[YOUR OBJECTIVE]
Please retype the data below exactly, stopping after the line with "Given: Select rank 3 row of 7d7dg222" and skipping every picture.

[WORKING DATA]
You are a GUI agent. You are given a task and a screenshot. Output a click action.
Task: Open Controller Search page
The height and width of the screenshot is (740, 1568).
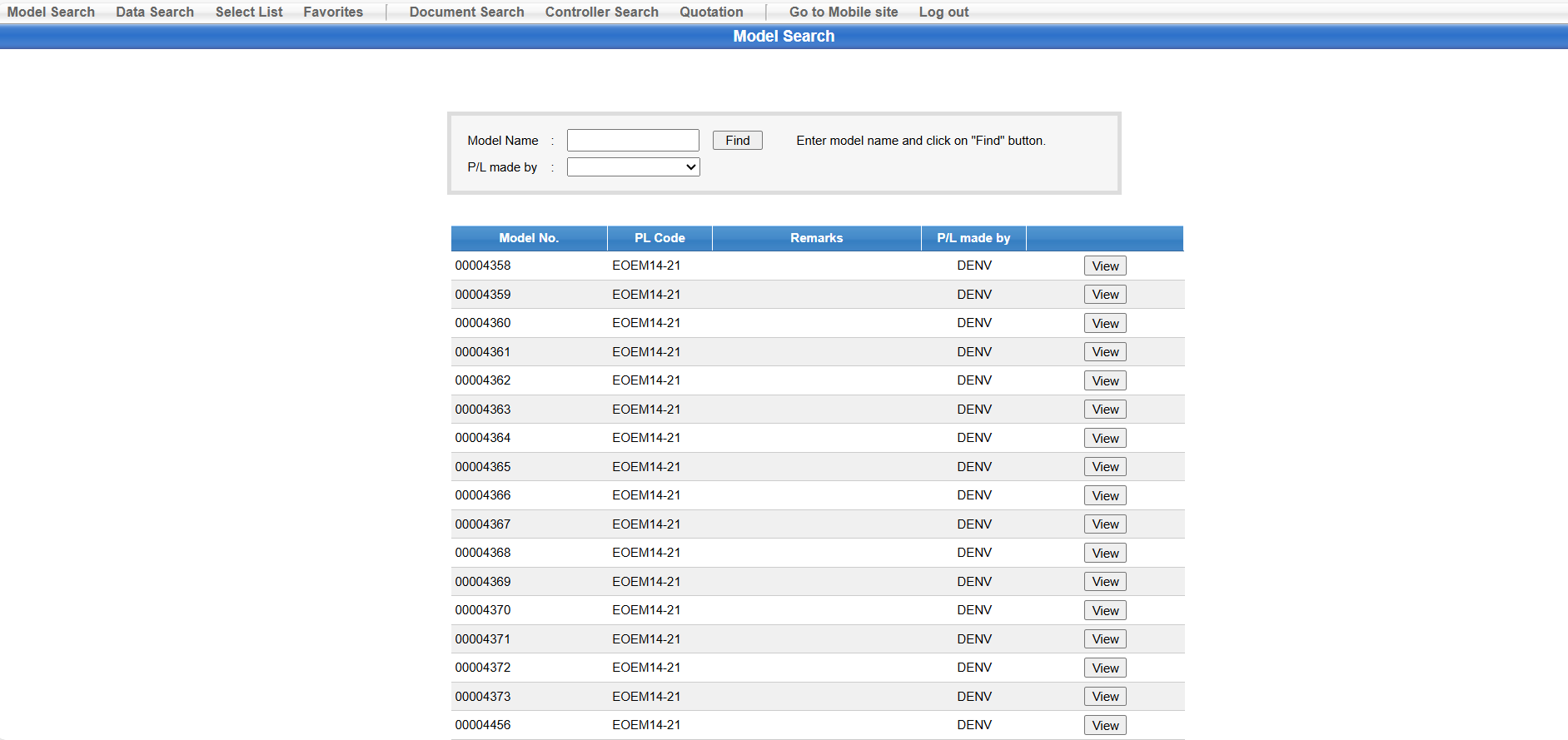coord(601,12)
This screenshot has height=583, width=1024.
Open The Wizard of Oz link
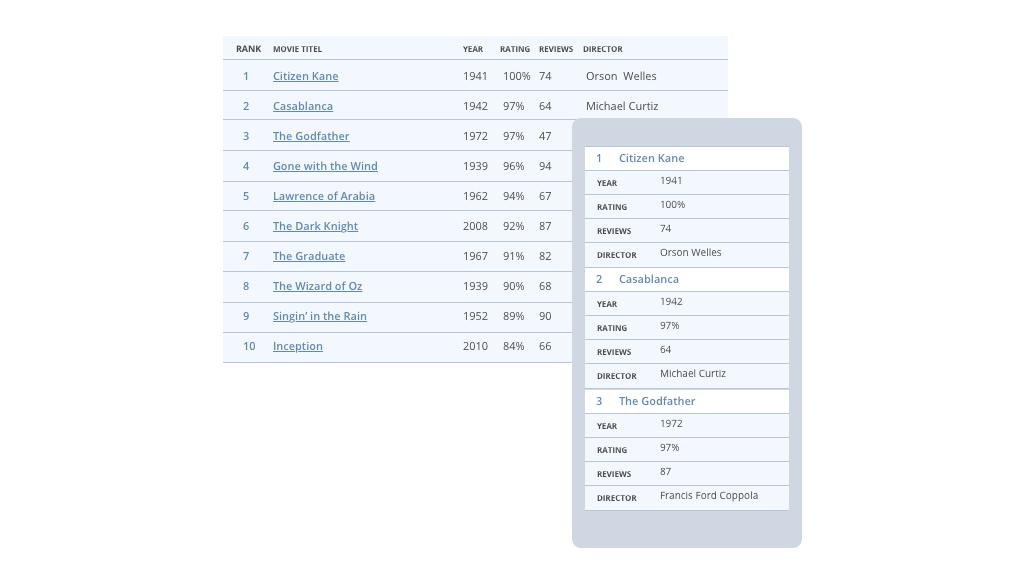click(317, 286)
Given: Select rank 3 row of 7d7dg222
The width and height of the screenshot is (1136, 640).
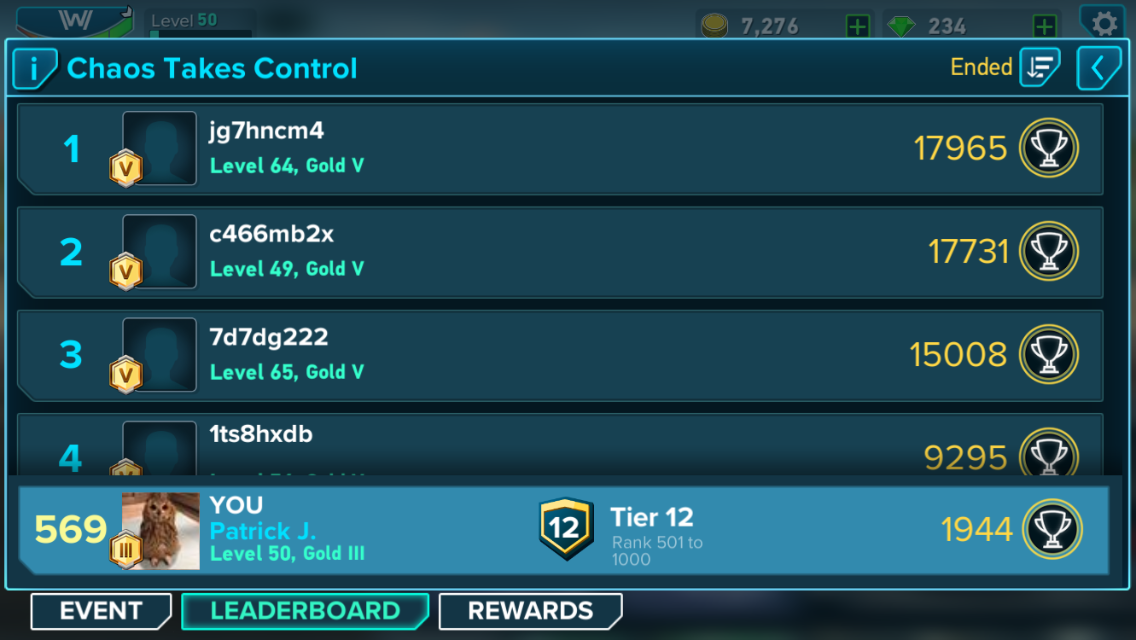Looking at the screenshot, I should tap(560, 355).
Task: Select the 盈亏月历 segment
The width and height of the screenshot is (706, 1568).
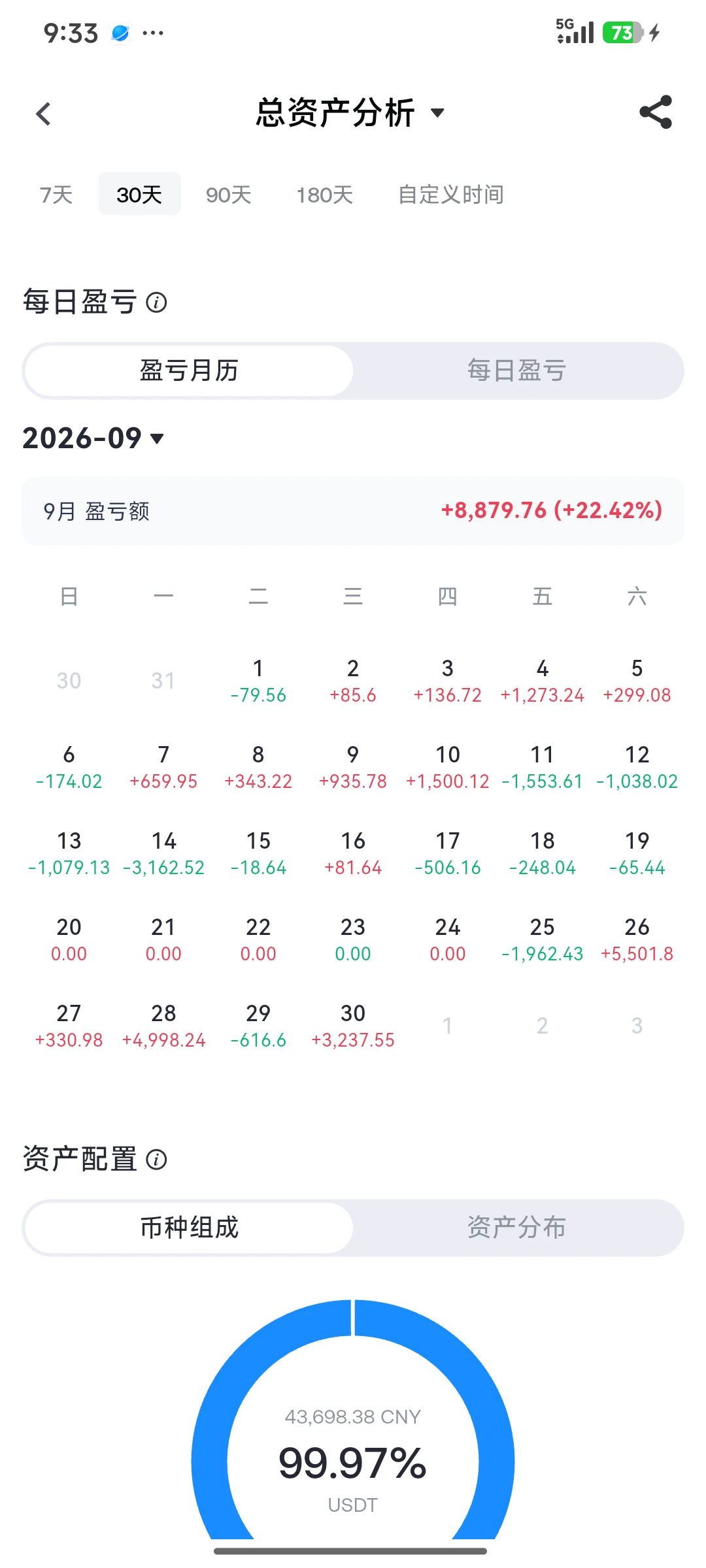Action: coord(190,370)
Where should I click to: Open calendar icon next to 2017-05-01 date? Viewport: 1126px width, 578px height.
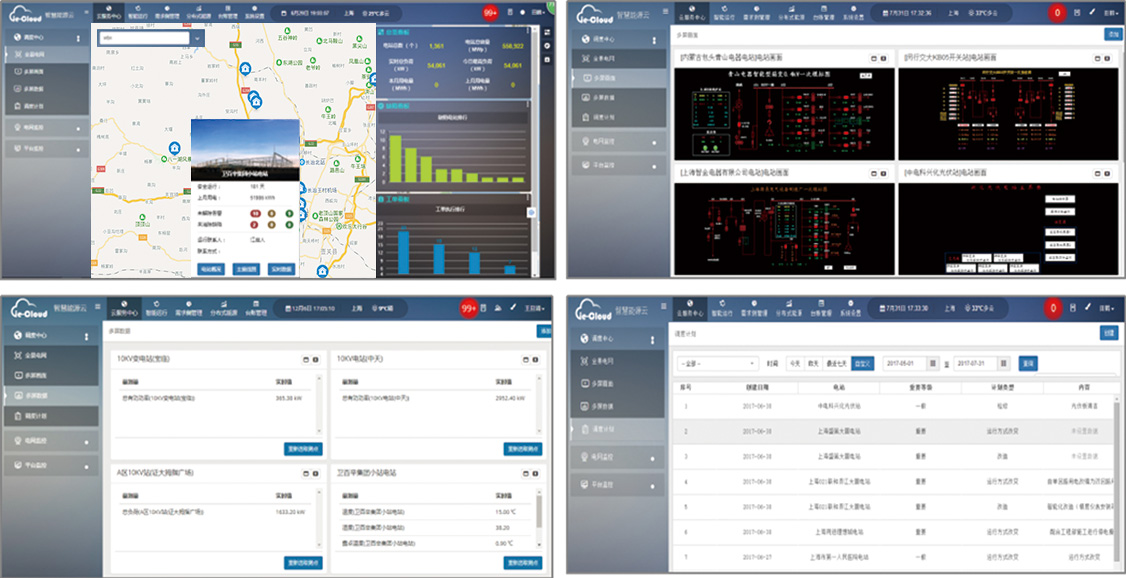(933, 363)
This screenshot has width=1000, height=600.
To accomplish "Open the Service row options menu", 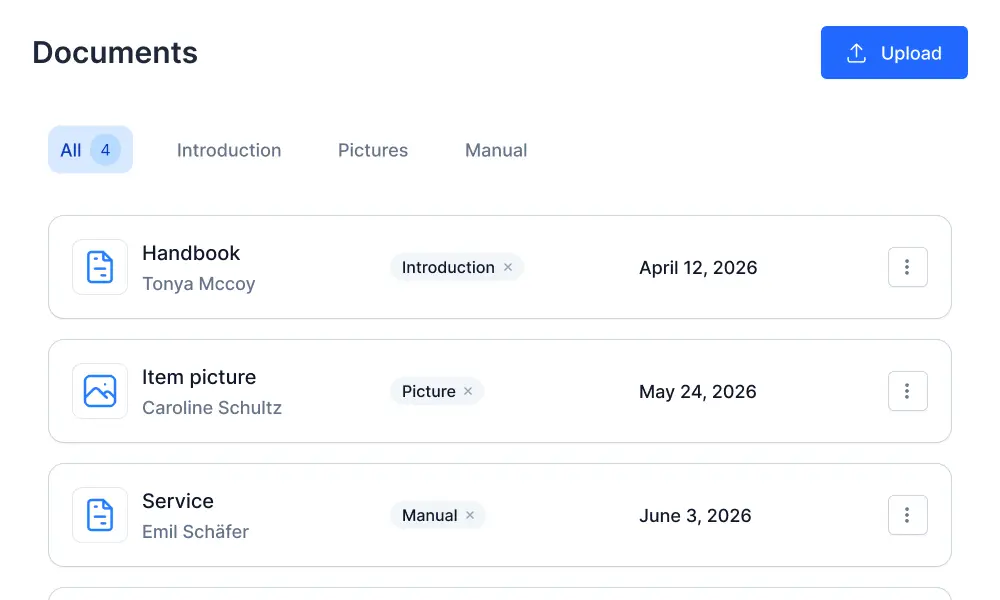I will [907, 515].
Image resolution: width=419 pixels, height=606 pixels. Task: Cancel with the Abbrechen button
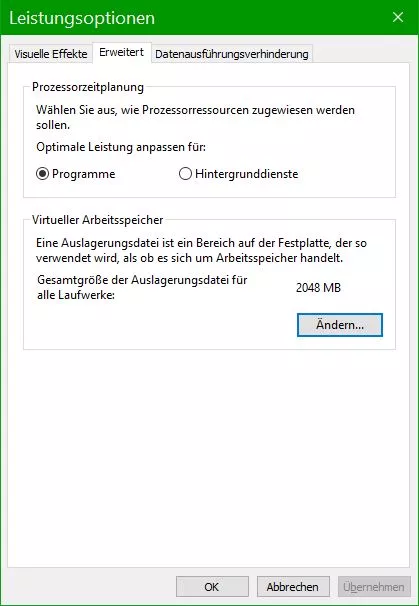tap(293, 587)
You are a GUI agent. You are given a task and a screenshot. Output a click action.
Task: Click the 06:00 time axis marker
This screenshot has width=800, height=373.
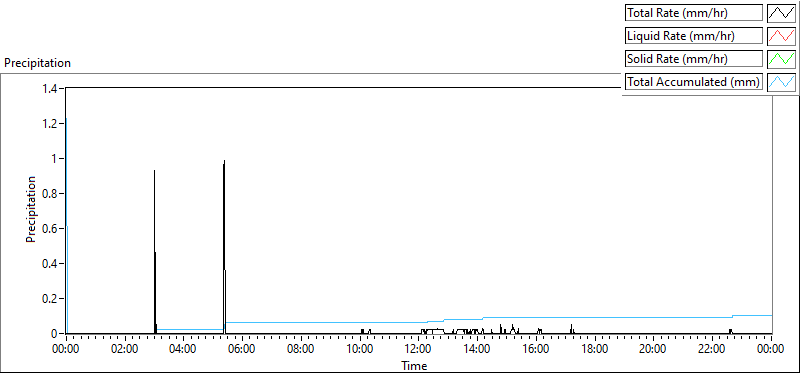[x=242, y=350]
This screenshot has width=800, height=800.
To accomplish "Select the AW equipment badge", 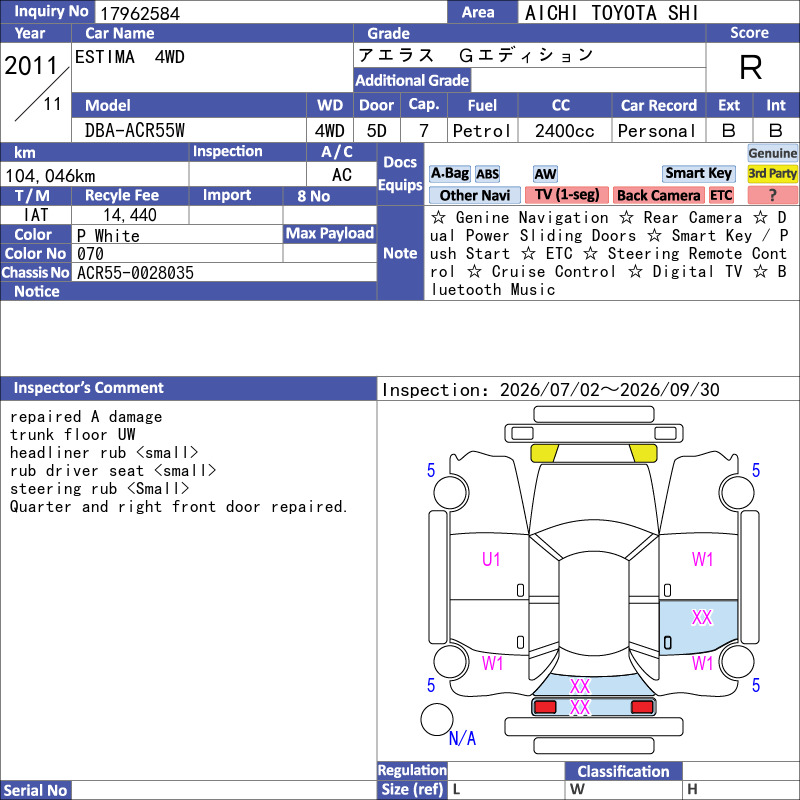I will coord(545,174).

[YOUR SOLUTION]
You are a GUI agent. You are given a task and a screenshot. Output a click action.
Task: Open Controller Search page
The height and width of the screenshot is (740, 1568).
coord(601,12)
This screenshot has height=583, width=1024.
Open The Wizard of Oz link
click(317, 286)
Given: Select rank 3 row of 7d7dg222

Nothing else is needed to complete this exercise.